→ **Exercise aim**: In the listing that follows, how many lines contain "window"? Give the number only.
:: Data listing ::
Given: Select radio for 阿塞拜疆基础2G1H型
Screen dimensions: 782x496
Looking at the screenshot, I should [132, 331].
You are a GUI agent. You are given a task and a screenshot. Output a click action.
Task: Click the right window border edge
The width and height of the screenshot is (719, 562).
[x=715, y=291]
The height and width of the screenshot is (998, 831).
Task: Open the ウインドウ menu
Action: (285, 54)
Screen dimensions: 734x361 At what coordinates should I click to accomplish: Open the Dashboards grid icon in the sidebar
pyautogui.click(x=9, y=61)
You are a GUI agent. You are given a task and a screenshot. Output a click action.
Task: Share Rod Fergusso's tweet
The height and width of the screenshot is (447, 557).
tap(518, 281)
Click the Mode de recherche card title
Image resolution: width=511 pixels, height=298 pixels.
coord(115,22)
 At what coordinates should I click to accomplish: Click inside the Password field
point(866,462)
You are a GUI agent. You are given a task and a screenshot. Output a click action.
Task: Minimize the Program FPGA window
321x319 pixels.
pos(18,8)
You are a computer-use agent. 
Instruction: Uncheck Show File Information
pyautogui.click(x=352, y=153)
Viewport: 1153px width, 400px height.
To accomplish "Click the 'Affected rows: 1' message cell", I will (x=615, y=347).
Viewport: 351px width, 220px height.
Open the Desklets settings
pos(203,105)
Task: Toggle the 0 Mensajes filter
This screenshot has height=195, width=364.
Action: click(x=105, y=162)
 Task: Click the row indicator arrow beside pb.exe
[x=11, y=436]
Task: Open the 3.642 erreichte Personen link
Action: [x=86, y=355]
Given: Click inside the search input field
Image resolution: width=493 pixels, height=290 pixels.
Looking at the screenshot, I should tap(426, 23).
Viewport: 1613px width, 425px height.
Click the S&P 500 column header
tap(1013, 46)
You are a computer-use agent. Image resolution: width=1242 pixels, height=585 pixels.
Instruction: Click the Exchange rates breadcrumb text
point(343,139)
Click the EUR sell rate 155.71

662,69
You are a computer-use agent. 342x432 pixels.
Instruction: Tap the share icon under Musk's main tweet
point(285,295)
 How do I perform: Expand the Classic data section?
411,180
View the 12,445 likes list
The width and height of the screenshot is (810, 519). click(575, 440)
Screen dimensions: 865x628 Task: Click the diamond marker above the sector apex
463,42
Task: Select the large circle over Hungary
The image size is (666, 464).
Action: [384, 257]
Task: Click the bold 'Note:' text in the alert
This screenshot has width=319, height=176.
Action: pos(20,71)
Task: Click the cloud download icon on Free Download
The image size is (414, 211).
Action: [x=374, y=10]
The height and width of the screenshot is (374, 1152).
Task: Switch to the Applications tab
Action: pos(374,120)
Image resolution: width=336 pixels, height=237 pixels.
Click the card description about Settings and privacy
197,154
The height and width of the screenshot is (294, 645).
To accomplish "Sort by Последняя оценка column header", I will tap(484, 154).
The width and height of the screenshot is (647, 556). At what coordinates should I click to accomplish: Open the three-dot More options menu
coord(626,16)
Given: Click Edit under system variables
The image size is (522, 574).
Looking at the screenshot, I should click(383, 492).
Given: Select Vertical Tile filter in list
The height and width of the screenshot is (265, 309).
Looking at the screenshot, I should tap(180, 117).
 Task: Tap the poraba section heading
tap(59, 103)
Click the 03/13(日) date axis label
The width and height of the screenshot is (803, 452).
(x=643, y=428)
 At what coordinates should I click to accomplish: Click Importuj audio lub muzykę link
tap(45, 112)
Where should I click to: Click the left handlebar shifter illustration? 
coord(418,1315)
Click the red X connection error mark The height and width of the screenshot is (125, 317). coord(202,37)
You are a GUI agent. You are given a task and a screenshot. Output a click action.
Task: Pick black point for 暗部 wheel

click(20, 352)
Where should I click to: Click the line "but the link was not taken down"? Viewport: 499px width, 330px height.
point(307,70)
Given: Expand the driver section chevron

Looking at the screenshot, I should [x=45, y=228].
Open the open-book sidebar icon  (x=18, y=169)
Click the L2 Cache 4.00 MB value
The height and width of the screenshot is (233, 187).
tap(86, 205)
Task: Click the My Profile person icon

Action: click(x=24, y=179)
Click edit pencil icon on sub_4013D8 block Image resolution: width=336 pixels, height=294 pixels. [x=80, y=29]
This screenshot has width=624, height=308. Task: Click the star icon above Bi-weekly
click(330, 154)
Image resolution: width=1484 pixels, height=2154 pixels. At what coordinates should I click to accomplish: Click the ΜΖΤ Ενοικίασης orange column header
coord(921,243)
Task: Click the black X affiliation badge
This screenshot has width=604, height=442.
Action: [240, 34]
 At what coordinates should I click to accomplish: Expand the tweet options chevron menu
:::
→ **Response**: 2